### ページ抜粋

⁂

広島国際アニメーションフェスティバル2008


 2年に1度、広島で開かれる国際アニメーションフェスティバル。今年も、8月7日〜11日まで、無事に開催された。原爆記念日の翌日からという日程で、宿の確保に苦労した人も多かったようだ。
 ご存知の方にはいまさらの説明だけれども、このイベントは、日本で唯一、ASIFA(国際アニメーションフィルム協会)公認の映画祭である。インディペンデントのフィルムメーカー、アニメーション作家を中心に、様々なアニメーションが上映される。ちなみに、日本のアニメも4℃の短編やI.GのCMなどが上映されていた。
 中でも大きな2本柱が、特集テーマごとの上映と、各国の作家からの応募作を公開審査するコンペティションだ。
 コンペでグランプリを受賞したのは、公式サイト等で既報のとおり、山村浩二の『カフカ 田舎医者』。続く大きな賞であるヒロシマ賞と観客賞をダブル受賞したのが、加藤久仁生の『つみきのいえ』。『田舎医者』はカフカの不条理な短編をアニメーションにしたもの、『つみきのいえ』は海に浮かぶ家に住む男性の日常をノスタルジックに描いた作品だ。『田舎医者』は昨年のオタワで短編部門のグランプリ、一方『つみきのいえ』はすでに今年のアヌシーの短編部門のグランプリと、すでに高評価を得ている日本人の2作品が広島も制するかたちとなった。

⁂

### 課題
広島国際アニメーションフェスティバル2008の記事を、最後の文の後から書き進めること。

### 所与データ
⁂

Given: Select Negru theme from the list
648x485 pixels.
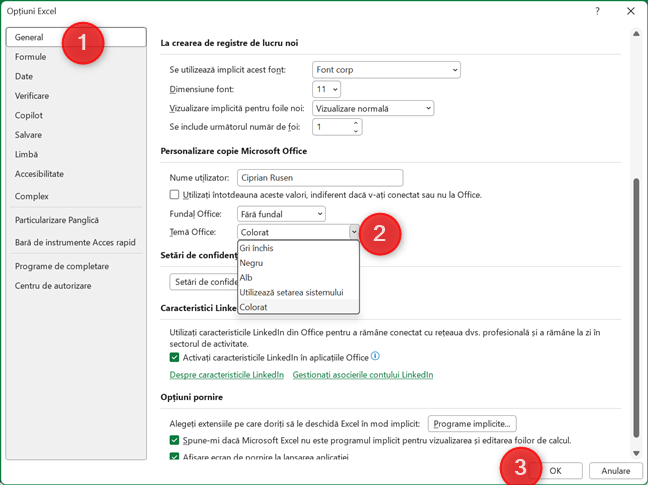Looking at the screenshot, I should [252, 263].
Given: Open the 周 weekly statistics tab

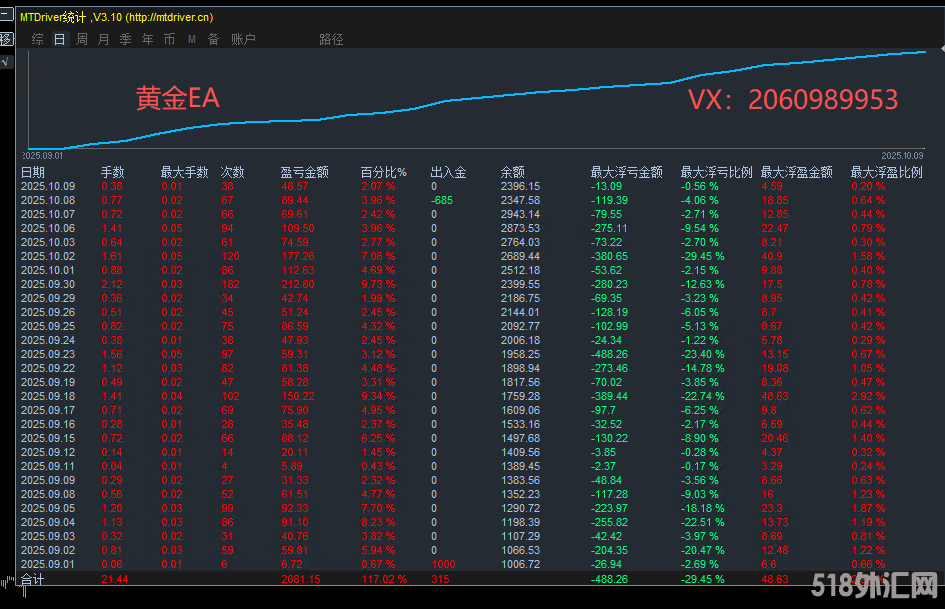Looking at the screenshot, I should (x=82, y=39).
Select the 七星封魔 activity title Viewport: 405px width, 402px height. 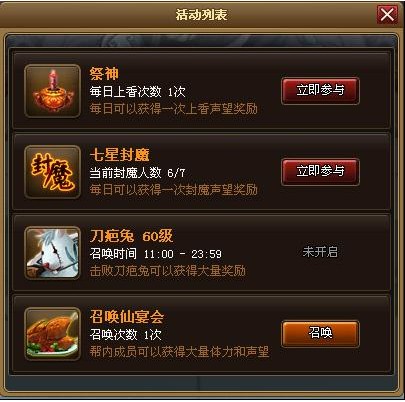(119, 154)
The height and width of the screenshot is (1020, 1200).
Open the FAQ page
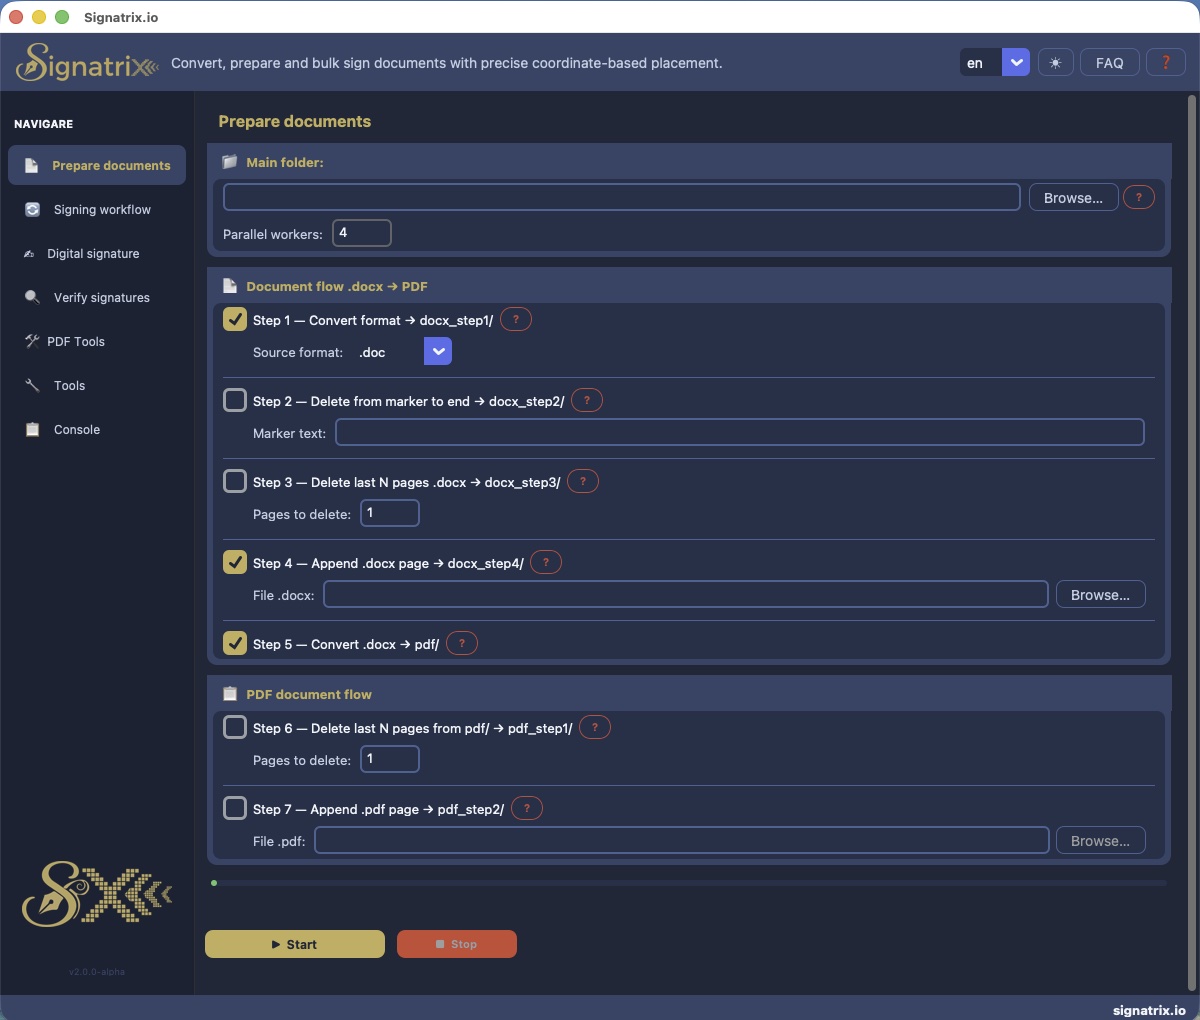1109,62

⁂

### 解答
▲画面の歪みが不安感をあおる『カフカ 田舎医者』


▲海にたたずむ家の秘密とは……『つみきのいえ』


 『田舎医者』は松竹製作、『つみきのいえ』は「ALWAYS 三丁目の夕日」などで知られるROBOT製作と、両作ともメジャー資本に支えられているところが面白い。日本において、短編アニメーションがビジネス的に一種のブームになっているのを象徴するようだ。
 ただ、これが日本のアニメーションの実力を反映したものだ、と見るのは早合点だろう。というのも、今回コンペや特集上映も含めて目立ったのは、フランス語圏の作品だったからだ。フランス、ベルギー、あるいはカナダに大変印象的な作品が多かった。コンペ応募数も、日本、韓国についでフランスが179作品と3番目に多く、『マダム・トゥトゥリ―プトゥリ』(カナダ)、『オクタポディ』『ア・リトル・ファーザー』『ザ・ハート・イズ・ア・メトロノーム』『ミナスキュル 』(以上フランス)と受賞作の多数を占めた。聞けば、フランスでは長編の制作が大変盛んになっているとか。フランス語圏アニメーションの行方には要注目だ。


▲3DCGのタコが見せる逃亡劇『オクタポディ』

▲生々しい表現が異色の人形アニメ『マダム・トゥトゥリ―プトゥリ』

 特集上映に目を転じれば、フィンランド特集が大変なボリュームだった。1960年代のCMから最新長編まで種々雑多な作品が11プログラムも用意された。1プログラムはだいたい2時間前後なので、その規模が分かるだろう。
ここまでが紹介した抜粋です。